• _Data for analysis_
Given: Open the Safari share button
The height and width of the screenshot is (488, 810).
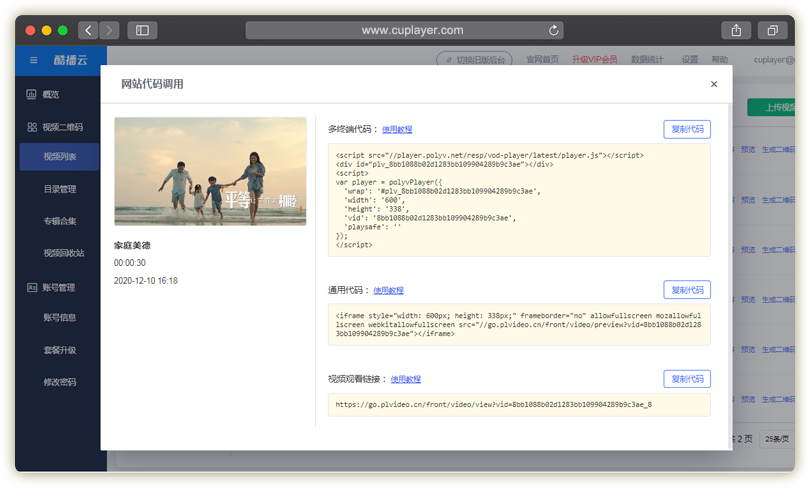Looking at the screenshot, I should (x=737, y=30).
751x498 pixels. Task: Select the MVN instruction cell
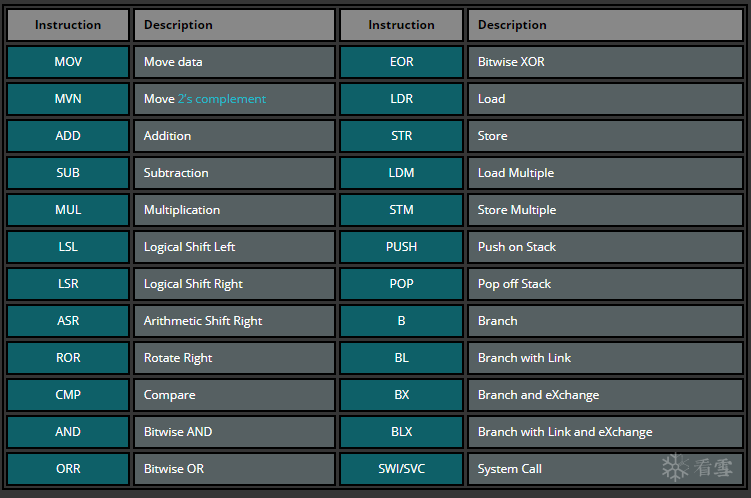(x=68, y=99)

• _The task_
Go through the material above and retype every line exactly, without the images.

• _Response_
Given: Open the Safari share button
The height and width of the screenshot is (488, 810).
Looking at the screenshot, I should (x=737, y=30).
751x498 pixels. Task: Select the MVN instruction cell
(x=68, y=99)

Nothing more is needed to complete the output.